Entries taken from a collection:
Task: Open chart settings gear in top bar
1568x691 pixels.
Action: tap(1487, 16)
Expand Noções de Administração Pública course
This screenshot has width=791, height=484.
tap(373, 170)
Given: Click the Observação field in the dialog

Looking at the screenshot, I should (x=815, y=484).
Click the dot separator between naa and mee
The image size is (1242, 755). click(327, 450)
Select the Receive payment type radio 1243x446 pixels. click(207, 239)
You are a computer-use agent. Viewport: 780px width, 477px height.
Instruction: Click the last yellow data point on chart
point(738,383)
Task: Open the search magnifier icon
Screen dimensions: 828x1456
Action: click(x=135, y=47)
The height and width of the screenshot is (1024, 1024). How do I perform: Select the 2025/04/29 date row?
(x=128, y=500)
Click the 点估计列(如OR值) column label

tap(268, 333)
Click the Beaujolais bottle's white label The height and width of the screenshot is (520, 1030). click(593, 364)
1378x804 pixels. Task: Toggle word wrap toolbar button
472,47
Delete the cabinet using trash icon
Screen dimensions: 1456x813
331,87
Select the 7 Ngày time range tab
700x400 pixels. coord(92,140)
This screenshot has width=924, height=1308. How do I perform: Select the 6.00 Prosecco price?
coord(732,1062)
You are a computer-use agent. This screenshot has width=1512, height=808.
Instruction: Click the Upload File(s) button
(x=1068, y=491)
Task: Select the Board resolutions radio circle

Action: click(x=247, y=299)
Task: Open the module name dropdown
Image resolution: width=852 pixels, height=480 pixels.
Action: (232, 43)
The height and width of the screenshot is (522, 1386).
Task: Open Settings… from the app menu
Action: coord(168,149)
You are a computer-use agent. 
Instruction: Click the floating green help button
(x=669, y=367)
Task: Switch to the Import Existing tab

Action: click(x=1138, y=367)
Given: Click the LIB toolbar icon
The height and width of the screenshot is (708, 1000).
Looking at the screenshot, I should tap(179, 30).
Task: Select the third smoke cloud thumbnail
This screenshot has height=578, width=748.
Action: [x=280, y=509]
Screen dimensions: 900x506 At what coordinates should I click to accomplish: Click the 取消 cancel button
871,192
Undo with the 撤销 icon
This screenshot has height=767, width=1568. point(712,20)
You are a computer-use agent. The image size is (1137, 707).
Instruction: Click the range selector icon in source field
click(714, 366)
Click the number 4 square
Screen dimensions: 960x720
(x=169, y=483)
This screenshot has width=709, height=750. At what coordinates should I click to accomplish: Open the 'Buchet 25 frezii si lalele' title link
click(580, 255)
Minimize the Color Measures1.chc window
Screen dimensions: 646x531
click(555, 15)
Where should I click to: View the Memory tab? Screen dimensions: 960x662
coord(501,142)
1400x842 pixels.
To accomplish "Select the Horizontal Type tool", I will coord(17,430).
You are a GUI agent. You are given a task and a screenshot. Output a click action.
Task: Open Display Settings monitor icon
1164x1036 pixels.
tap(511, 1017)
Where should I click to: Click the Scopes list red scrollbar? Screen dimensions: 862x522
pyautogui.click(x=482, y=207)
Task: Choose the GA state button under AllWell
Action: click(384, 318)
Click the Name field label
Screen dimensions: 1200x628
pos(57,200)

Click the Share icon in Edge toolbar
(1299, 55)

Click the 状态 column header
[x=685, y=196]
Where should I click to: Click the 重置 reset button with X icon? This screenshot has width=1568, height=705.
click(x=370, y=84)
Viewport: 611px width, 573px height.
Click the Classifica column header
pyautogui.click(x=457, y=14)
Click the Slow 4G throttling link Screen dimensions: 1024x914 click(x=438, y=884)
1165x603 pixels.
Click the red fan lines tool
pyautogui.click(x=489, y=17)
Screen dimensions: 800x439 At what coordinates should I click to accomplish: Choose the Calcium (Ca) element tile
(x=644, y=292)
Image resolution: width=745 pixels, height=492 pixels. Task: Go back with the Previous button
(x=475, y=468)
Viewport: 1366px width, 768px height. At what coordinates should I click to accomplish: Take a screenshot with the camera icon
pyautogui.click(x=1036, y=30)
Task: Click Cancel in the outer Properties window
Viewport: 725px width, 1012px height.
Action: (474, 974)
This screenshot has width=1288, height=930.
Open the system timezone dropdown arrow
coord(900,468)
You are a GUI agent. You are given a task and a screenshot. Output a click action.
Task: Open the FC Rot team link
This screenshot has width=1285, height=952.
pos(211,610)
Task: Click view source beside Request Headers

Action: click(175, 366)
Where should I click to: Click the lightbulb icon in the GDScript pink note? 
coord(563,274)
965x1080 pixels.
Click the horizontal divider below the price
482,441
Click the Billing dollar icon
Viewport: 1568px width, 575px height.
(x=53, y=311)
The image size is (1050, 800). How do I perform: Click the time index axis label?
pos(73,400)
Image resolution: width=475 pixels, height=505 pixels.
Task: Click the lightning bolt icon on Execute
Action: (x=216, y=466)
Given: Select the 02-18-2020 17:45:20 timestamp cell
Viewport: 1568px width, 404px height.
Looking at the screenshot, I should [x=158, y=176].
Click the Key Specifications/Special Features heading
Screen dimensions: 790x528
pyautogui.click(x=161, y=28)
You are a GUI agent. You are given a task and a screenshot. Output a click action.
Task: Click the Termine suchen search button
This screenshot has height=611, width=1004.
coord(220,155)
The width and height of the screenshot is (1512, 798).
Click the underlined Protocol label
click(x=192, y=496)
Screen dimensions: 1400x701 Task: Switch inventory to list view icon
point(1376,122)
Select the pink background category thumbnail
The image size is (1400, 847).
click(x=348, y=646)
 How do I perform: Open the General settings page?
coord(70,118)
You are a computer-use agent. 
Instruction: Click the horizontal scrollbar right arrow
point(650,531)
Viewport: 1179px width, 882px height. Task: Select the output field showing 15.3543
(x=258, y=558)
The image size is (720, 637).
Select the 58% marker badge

§ **DIRECTIONS**:
Print the data above exactly as it reads.

§ **ANSWER SPACE**:
Task: Open chart settings gear in top bar
1568x691 pixels.
Action: tap(1487, 16)
Expand Noções de Administração Pública course
This screenshot has width=791, height=484.
tap(373, 170)
Given: Click the Observação field in the dialog

Looking at the screenshot, I should (x=815, y=484).
Click the dot separator between naa and mee
The image size is (1242, 755). click(327, 450)
Select the Receive payment type radio 1243x446 pixels. click(207, 239)
You are a computer-use agent. Viewport: 780px width, 477px height.
Instruction: Click the last yellow data point on chart
point(738,383)
Task: Open the search magnifier icon
Screen dimensions: 828x1456
Action: click(x=135, y=47)
The height and width of the screenshot is (1024, 1024). How do I perform: Select the 2025/04/29 date row?
(x=128, y=500)
Click the 点估计列(如OR值) column label

tap(268, 333)
Click the Beaujolais bottle's white label The height and width of the screenshot is (520, 1030). click(593, 364)
1378x804 pixels. Task: Toggle word wrap toolbar button
472,47
Delete the cabinet using trash icon
Screen dimensions: 1456x813
331,87
Select the 7 Ngày time range tab
700x400 pixels. coord(92,140)
This screenshot has width=924, height=1308. How do I perform: Select the 6.00 Prosecco price?
coord(732,1062)
You are a computer-use agent. This screenshot has width=1512, height=808.
Instruction: Click the Upload File(s) button
(x=1068, y=491)
Task: Select the Board resolutions radio circle

Action: click(x=247, y=299)
Task: Open the module name dropdown
Image resolution: width=852 pixels, height=480 pixels.
Action: (232, 43)
The height and width of the screenshot is (522, 1386).
Task: Open Settings… from the app menu
Action: coord(168,149)
You are a computer-use agent. 
Instruction: Click the floating green help button
(x=669, y=367)
Task: Switch to the Import Existing tab

Action: click(x=1138, y=367)
Given: Click the LIB toolbar icon
The height and width of the screenshot is (708, 1000).
Looking at the screenshot, I should tap(179, 30).
Task: Select the third smoke cloud thumbnail
This screenshot has height=578, width=748.
Action: [x=280, y=509]
Screen dimensions: 900x506 At what coordinates should I click to accomplish: Click the 取消 cancel button
871,192
Undo with the 撤销 icon
This screenshot has height=767, width=1568. point(712,20)
You are a computer-use agent. The image size is (1137, 707).
Instruction: Click the range selector icon in source field
click(714, 366)
Click the number 4 square
Screen dimensions: 960x720
(x=169, y=483)
This screenshot has width=709, height=750. At what coordinates should I click to accomplish: Open the 'Buchet 25 frezii si lalele' title link
click(580, 255)
Minimize the Color Measures1.chc window
Screen dimensions: 646x531
click(555, 15)
Where should I click to: View the Memory tab? Screen dimensions: 960x662
coord(501,142)
1400x842 pixels.
To accomplish "Select the Horizontal Type tool", I will coord(17,430).
You are a GUI agent. You are given a task and a screenshot. Output a click action.
Task: Open Display Settings monitor icon
1164x1036 pixels.
tap(511, 1017)
Where should I click to: Click the Scopes list red scrollbar? Screen dimensions: 862x522
pyautogui.click(x=482, y=207)
Task: Choose the GA state button under AllWell
Action: click(384, 318)
Click the Name field label
Screen dimensions: 1200x628
pos(57,200)

Click the Share icon in Edge toolbar
(1299, 55)

Click the 状态 column header
[x=685, y=196]
Where should I click to: Click the 重置 reset button with X icon? This screenshot has width=1568, height=705.
click(x=370, y=84)
Viewport: 611px width, 573px height.
Click the Classifica column header
pyautogui.click(x=457, y=14)
Click the Slow 4G throttling link Screen dimensions: 1024x914 click(x=438, y=884)
1165x603 pixels.
Click the red fan lines tool
pyautogui.click(x=489, y=17)
Screen dimensions: 800x439 At what coordinates should I click to accomplish: Choose the Calcium (Ca) element tile
(x=644, y=292)
Image resolution: width=745 pixels, height=492 pixels. Task: Go back with the Previous button
(x=475, y=468)
Viewport: 1366px width, 768px height. At what coordinates should I click to accomplish: Take a screenshot with the camera icon
pyautogui.click(x=1036, y=30)
Task: Click Cancel in the outer Properties window
Viewport: 725px width, 1012px height.
Action: (474, 974)
This screenshot has width=1288, height=930.
Open the system timezone dropdown arrow
coord(900,468)
You are a GUI agent. You are given a task and a screenshot. Output a click action.
Task: Open the FC Rot team link
This screenshot has width=1285, height=952.
pos(211,610)
Task: Click view source beside Request Headers

Action: click(175, 366)
Where should I click to: Click the lightbulb icon in the GDScript pink note? 
coord(563,274)
965x1080 pixels.
Click the horizontal divider below the price
482,441
Click the Billing dollar icon
Viewport: 1568px width, 575px height.
(x=53, y=311)
The image size is (1050, 800). How do I perform: Click the time index axis label?
pos(73,400)
Image resolution: width=475 pixels, height=505 pixels.
Task: Click the lightning bolt icon on Execute
Action: (x=216, y=466)
Given: Select the 02-18-2020 17:45:20 timestamp cell
Viewport: 1568px width, 404px height.
Looking at the screenshot, I should [x=158, y=176].
Click the Key Specifications/Special Features heading
Screen dimensions: 790x528
pyautogui.click(x=161, y=28)
You are a GUI agent. You are given a task and a screenshot. Output a click action.
Task: Click the Termine suchen search button
This screenshot has height=611, width=1004.
coord(220,155)
The width and height of the screenshot is (1512, 798).
Click the underlined Protocol label
click(x=192, y=496)
Screen dimensions: 1400x701 Task: Switch inventory to list view icon
point(1376,122)
Select the pink background category thumbnail
The image size is (1400, 847).
click(x=348, y=646)
 How do I perform: Open the General settings page?
coord(70,118)
You are a computer-use agent. 
Instruction: Click the horizontal scrollbar right arrow
point(650,531)
Viewport: 1179px width, 882px height. Task: Select the output field showing 15.3543
(x=258, y=558)
The image size is (720, 637).
Select the 58% marker badge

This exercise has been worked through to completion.